SPD-Forderung ist Schlag ins Gesicht für jeden Soldaten

Tobias Loose, MdL setzt sich für mehr Anerkennung von Soldaten in der Gesellschaft ein

In den letzten Jahren ist die Bundeswehr immer wieder – auch negativ – in den Schlagzeilen gewesen.

Dem Kieler Landtagsabgeordneten Tobias Loose ist das ein Dorn im Auge:

„Soldaten leisten einen immens wichtigen Dienst für unser Land, wenn nötig unter dem Einsatz ihres Lebens. Das verdient Respekt sowie Anerkennung von unserer Gesellschaft. Als Parlamentsarmee ist die Bundeswehr eine wesentliche Institution zur Verteidigung unserer Freiheit. Ich wünsche mir, dass sich die Politik dazu stärker bekennt. Gerade mit Kiel ist die Bundeswehr eng verbunden.“

Der CDU Politiker Tobias Loose hat deshalb mit Unterstützung von Ministerpräsident Daniel Günther und vom Parlamentarischen Staatssekretär im Verteidigungsministerium Dr. Peter Tauber die Kampagne #WeLoveBundeswehr ins Leben gerufen. Ziel der Kampagne ist es, dass Männer und Frauen in den sozialen Netzwerken zeigen, dass sie hinter der Bundeswehr stehen. Dazu kann man auf Facebook einen Profilbildrahmen unter #WeLoveBundeswehr für Facebook-Profilbilder benutzen. Außerdem hat Tobias Loose eine Spendenchallenge initiiert. Bei dieser Challenge sollen Personen ein Bild von sich in Uniform oder ein Bild mit Bezug zur Bundeswehr auf Facebook oder Instagram posten. Mit diesem Post nominiert man weitere Personen, die ebenfalls ein Bundeswehr-Bild posten sollen und eine Spende entrichten können. Die #WeLoveBundeswehr Kampagne läuft schon seit vier Wochen und viele Bundestagsabgeordnete, Landtagsabgeordnete und Soldaten unterstützen die Kampagne. Die Aktion hat mittlerweile über 2000 Teilnehmer im Netz.
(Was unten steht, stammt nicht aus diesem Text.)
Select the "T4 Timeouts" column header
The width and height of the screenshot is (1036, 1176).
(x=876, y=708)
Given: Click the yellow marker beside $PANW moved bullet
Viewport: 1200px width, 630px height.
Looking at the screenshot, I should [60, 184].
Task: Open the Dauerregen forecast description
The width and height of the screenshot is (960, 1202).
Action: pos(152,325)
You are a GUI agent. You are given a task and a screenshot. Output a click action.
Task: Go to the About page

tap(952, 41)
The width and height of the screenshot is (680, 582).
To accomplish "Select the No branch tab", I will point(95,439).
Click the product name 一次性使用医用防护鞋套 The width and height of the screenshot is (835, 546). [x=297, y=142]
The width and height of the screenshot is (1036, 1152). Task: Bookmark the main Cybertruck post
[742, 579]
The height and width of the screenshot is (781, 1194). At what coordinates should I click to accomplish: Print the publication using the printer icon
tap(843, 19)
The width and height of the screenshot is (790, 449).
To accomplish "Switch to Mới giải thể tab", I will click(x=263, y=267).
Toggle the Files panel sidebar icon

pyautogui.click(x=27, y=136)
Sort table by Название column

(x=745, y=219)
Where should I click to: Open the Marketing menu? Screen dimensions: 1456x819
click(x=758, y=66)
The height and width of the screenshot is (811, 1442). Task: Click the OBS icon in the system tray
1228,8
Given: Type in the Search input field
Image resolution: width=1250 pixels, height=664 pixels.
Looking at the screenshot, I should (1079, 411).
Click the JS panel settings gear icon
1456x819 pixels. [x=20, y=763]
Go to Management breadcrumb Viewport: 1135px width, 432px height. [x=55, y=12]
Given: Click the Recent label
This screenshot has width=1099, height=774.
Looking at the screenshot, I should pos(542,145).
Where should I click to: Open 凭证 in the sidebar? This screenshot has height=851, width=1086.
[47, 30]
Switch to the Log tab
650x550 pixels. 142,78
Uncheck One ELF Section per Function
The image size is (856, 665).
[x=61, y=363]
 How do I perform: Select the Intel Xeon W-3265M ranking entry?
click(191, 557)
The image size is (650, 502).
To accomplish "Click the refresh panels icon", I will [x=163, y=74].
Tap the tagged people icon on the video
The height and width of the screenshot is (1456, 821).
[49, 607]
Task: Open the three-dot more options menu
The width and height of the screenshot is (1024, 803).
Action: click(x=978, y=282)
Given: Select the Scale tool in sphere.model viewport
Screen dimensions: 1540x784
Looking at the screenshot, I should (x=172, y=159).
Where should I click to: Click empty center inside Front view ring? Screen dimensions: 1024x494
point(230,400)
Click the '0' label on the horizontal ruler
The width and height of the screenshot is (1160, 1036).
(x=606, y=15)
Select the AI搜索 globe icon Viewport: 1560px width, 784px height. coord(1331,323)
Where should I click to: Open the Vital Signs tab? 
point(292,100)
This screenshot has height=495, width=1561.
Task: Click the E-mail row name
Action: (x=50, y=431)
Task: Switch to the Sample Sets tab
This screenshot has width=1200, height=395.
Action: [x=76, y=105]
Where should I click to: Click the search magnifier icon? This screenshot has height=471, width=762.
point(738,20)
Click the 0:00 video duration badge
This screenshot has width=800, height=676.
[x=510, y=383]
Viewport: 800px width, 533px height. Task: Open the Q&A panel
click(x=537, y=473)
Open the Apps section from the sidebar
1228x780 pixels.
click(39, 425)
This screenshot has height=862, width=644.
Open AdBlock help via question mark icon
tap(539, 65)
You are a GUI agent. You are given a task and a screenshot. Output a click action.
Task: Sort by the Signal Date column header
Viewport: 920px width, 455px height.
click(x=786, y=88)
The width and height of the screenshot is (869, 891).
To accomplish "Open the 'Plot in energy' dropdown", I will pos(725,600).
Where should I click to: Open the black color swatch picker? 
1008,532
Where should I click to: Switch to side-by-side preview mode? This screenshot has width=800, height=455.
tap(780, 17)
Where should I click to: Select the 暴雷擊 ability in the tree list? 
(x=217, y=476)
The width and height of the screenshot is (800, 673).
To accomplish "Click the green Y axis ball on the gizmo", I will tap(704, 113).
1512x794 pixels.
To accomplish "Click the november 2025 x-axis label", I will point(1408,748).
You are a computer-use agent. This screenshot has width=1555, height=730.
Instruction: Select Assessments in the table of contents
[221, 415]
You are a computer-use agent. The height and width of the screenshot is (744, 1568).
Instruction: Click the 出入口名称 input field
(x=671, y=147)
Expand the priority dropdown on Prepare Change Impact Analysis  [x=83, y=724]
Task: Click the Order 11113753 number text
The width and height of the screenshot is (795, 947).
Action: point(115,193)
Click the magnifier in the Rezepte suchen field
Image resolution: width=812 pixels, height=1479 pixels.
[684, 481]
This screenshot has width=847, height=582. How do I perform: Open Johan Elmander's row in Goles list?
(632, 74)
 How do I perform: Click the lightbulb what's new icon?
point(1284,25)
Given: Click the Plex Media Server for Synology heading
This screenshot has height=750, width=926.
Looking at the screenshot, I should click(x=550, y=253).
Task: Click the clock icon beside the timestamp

Hingegen hat ein Antrag der Berliner SPD für massive Kritik gesorgt. Die Berliner SPD fordert ein Verbot für Jugendoffiziere, Schulen zu besuchen und dort über die Bundeswehr aufzuklären. Tobias Loose, der bildungspolitische Sprecher der CDU-Landtagsfraktion, ist empört: „Die Bundeswehr ist nicht irgendeine Organisation sondern Teil unserer demokratischen Grundordnung. Der Antrag hat einen staatsfernen Charakter. Es ist sehr problematisch, wenn große demokratische Parteien sich in dieser Art von der Parlamentsarmee Bundeswehr abgrenzen. Zumal die Arbeit der Jugendoffiziere nur informatorischen Charakter hat und Teil von staatlichen politischen Bildungsangeboten ist. Ich fordere die SPD Schleswig-Holstein auf, sich klar von dieser Position der Berliner SPD zu distanzieren. Diese Forderung der SPD ist ein Schlag ins Gesicht für jeden Soldaten, der mit Leib und Leben unsere Freiheit verteidigt,“ so der CDU-Politiker abschließend.